Element and text position data
------------------------------

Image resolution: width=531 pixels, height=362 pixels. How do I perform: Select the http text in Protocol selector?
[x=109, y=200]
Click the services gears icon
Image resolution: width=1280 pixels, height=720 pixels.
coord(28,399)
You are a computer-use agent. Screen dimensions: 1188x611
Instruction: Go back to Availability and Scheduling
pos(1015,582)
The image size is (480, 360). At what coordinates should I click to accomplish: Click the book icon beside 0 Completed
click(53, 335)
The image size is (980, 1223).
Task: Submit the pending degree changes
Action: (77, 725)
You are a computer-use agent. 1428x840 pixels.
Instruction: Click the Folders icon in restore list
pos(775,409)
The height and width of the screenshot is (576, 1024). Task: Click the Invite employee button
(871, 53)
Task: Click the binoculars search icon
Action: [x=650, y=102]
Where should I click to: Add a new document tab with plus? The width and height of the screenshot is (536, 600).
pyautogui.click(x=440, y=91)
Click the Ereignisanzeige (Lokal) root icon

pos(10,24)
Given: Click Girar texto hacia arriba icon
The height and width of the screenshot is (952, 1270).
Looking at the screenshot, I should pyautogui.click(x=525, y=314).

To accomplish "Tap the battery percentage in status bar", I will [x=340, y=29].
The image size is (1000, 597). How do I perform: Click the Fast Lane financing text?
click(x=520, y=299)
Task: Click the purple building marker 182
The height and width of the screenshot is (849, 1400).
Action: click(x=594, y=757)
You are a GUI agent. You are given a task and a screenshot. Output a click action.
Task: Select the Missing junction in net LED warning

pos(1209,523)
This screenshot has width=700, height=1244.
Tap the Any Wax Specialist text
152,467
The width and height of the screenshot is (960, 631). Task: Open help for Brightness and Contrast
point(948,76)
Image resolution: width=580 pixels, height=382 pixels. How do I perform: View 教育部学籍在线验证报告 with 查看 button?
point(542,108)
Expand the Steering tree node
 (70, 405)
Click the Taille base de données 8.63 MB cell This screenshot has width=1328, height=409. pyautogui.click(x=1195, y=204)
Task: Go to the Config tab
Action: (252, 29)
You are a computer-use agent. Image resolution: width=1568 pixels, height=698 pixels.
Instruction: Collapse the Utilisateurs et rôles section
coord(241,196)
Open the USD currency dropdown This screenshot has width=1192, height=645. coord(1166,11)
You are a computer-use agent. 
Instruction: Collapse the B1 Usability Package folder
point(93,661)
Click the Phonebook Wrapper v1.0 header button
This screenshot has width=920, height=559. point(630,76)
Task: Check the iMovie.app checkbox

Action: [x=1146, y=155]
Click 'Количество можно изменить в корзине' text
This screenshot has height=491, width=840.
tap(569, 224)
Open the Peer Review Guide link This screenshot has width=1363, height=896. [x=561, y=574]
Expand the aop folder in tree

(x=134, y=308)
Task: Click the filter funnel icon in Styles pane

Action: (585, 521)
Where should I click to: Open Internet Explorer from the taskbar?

------------------------------

#### Problem description:
Copy every one of the entries above line for line, with no changes.

#### Task response:
Image resolution: width=531 pixels, height=362 pixels. How do I perform: Select the http text in Protocol selector?
[x=109, y=200]
Click the services gears icon
Image resolution: width=1280 pixels, height=720 pixels.
coord(28,399)
You are a computer-use agent. Screen dimensions: 1188x611
Instruction: Go back to Availability and Scheduling
pos(1015,582)
The image size is (480, 360). At what coordinates should I click to accomplish: Click the book icon beside 0 Completed
click(53, 335)
The image size is (980, 1223).
Task: Submit the pending degree changes
Action: (77, 725)
You are a computer-use agent. 1428x840 pixels.
Instruction: Click the Folders icon in restore list
pos(775,409)
The height and width of the screenshot is (576, 1024). Task: Click the Invite employee button
(871, 53)
Task: Click the binoculars search icon
Action: [x=650, y=102]
Where should I click to: Add a new document tab with plus? The width and height of the screenshot is (536, 600).
pyautogui.click(x=440, y=91)
Click the Ereignisanzeige (Lokal) root icon

pos(10,24)
Given: Click Girar texto hacia arriba icon
The height and width of the screenshot is (952, 1270).
Looking at the screenshot, I should pyautogui.click(x=525, y=314).

To accomplish "Tap the battery percentage in status bar", I will [x=340, y=29].
The image size is (1000, 597). How do I perform: Click the Fast Lane financing text?
click(x=520, y=299)
Task: Click the purple building marker 182
The height and width of the screenshot is (849, 1400).
Action: click(x=594, y=757)
You are a GUI agent. You are given a task and a screenshot. Output a click action.
Task: Select the Missing junction in net LED warning

pos(1209,523)
This screenshot has width=700, height=1244.
Tap the Any Wax Specialist text
152,467
The width and height of the screenshot is (960, 631). Task: Open help for Brightness and Contrast
point(948,76)
Image resolution: width=580 pixels, height=382 pixels. How do I perform: View 教育部学籍在线验证报告 with 查看 button?
point(542,108)
Expand the Steering tree node
 (70, 405)
Click the Taille base de données 8.63 MB cell This screenshot has width=1328, height=409. pyautogui.click(x=1195, y=204)
Task: Go to the Config tab
Action: (252, 29)
You are a computer-use agent. Image resolution: width=1568 pixels, height=698 pixels.
Instruction: Collapse the Utilisateurs et rôles section
coord(241,196)
Open the USD currency dropdown This screenshot has width=1192, height=645. coord(1166,11)
You are a computer-use agent. 
Instruction: Collapse the B1 Usability Package folder
point(93,661)
Click the Phonebook Wrapper v1.0 header button
This screenshot has width=920, height=559. point(630,76)
Task: Check the iMovie.app checkbox

Action: [x=1146, y=155]
Click 'Количество можно изменить в корзине' text
This screenshot has height=491, width=840.
tap(569, 224)
Open the Peer Review Guide link This screenshot has width=1363, height=896. [x=561, y=574]
Expand the aop folder in tree

(x=134, y=308)
Task: Click the filter funnel icon in Styles pane

Action: (585, 521)
Where should I click to: Open Internet Explorer from the taskbar?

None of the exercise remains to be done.